けれども、その独我論的世界というのは、死についての想起の原因となり、結果となる。表裏一体の関係にある。


僕はもうひたすら、このことが怖い。哲学者という人種が本気で四六時中このことを直視して考え続けているとしたら、尊敬する。自分にはできない。

彼らと自分と何が違うのだろう。自分には言葉(可能性の世界)があるから怖いのかもしれないと思うときもあれば、自分には言葉が足りないから怖いのかもしれないと思うときもある。

この二、三か月、通院・療養生活を送っていた。少し頬がこけて痩せた気がする。不安になると思考がどんどん加速する。いろんなことを考える中で、「小屋には戻りたくない」ということも少し思っていた。またあの独我論的世界に戻るのはとても怖ろしく感じられた。

まあでも、結局、戻ってきた。

なぜ戻ってきたか。よくわからないが、なんだかんだ言って好きなのだろうと思う。

「なぜ」を逐一説明することにも、いい加減、疲れた。「好きだから」「嫌いだから」で全て片付けてしまいたい気分である。

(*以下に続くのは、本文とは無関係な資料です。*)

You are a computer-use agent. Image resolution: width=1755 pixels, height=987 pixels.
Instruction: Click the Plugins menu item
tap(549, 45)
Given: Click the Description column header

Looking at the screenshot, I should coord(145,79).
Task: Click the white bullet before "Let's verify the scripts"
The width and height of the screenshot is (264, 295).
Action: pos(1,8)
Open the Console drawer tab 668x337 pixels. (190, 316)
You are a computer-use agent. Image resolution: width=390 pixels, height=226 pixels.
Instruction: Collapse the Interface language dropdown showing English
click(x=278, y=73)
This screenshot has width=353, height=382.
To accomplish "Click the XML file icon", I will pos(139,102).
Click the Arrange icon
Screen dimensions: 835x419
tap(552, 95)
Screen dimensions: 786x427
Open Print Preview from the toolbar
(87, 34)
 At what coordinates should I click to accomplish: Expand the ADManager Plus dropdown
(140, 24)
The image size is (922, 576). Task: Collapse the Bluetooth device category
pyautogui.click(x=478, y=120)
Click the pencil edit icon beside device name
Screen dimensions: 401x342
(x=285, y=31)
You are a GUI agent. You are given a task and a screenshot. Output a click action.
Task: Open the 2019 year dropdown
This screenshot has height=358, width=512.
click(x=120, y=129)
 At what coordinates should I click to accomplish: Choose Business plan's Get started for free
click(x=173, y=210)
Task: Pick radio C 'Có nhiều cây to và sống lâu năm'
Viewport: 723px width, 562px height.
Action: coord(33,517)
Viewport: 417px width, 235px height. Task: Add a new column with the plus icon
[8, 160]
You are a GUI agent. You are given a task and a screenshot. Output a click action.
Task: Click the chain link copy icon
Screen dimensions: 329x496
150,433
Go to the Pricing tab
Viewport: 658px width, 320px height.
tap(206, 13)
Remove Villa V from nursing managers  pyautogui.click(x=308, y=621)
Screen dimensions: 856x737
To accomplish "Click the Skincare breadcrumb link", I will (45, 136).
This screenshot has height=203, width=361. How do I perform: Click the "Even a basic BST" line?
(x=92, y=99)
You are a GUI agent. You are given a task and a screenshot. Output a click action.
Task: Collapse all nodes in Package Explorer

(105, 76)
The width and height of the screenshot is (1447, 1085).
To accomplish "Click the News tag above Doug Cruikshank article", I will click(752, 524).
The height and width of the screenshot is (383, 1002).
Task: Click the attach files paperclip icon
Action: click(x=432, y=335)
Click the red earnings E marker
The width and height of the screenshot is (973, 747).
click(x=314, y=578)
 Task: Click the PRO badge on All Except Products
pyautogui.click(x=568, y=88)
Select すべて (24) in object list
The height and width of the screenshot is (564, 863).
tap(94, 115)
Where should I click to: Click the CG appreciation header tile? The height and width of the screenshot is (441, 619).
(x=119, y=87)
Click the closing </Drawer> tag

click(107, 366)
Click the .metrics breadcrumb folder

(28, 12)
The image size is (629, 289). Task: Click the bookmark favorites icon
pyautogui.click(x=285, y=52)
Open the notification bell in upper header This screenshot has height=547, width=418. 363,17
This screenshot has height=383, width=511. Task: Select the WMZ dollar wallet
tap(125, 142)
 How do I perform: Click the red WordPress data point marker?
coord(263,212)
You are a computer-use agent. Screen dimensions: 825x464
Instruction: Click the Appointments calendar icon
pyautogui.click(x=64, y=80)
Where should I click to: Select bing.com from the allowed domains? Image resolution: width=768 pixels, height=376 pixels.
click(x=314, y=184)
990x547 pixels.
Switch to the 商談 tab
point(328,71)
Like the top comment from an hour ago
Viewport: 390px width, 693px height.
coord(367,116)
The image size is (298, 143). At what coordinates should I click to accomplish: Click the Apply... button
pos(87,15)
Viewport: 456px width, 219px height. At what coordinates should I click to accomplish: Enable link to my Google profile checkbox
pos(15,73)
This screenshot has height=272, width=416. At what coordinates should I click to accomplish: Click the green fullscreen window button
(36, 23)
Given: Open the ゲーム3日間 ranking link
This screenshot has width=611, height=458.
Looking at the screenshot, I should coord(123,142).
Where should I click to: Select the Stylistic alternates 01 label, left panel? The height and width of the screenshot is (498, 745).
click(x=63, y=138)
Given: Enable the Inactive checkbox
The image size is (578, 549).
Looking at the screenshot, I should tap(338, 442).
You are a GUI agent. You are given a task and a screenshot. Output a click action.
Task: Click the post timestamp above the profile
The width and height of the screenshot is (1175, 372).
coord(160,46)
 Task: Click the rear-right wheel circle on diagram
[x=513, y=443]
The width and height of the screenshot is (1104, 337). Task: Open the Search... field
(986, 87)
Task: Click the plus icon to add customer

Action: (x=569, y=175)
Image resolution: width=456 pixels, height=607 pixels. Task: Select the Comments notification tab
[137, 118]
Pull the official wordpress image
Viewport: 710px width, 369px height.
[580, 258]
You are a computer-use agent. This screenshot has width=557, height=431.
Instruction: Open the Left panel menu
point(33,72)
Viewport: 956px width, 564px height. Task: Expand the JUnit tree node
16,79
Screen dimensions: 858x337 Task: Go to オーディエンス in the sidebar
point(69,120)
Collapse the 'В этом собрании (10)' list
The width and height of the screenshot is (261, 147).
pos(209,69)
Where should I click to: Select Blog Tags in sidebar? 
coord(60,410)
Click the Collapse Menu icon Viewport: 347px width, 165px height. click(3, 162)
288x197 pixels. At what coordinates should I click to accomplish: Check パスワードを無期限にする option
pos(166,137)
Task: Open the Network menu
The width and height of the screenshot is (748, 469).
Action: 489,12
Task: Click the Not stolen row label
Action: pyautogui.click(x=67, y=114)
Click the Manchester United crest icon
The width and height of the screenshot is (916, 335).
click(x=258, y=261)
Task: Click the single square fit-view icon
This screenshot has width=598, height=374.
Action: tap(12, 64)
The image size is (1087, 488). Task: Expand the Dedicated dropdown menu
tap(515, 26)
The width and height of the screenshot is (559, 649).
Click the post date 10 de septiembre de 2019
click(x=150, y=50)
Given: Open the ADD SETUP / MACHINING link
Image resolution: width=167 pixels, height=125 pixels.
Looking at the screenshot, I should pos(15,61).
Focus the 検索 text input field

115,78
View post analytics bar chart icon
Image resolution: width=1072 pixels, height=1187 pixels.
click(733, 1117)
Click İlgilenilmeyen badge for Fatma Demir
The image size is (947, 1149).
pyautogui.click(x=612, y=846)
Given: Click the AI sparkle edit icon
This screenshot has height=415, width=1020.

僕はこれまで自分の「なぜ」を大切にしすぎてきた。説明しなければ自分が自分でいられなかったからである。労力を割いて自己物語を明示しなければ、やがて定型的な物語に呑み込まれて自分が失われてしまう気がしたからである。

しかし、最近は、そうした自他の境界がはっきりした「自我」と同じくらい、「安穏」を欲するようになった。

とにかく小屋に戻ってきた。どうやって生きてゆこうか。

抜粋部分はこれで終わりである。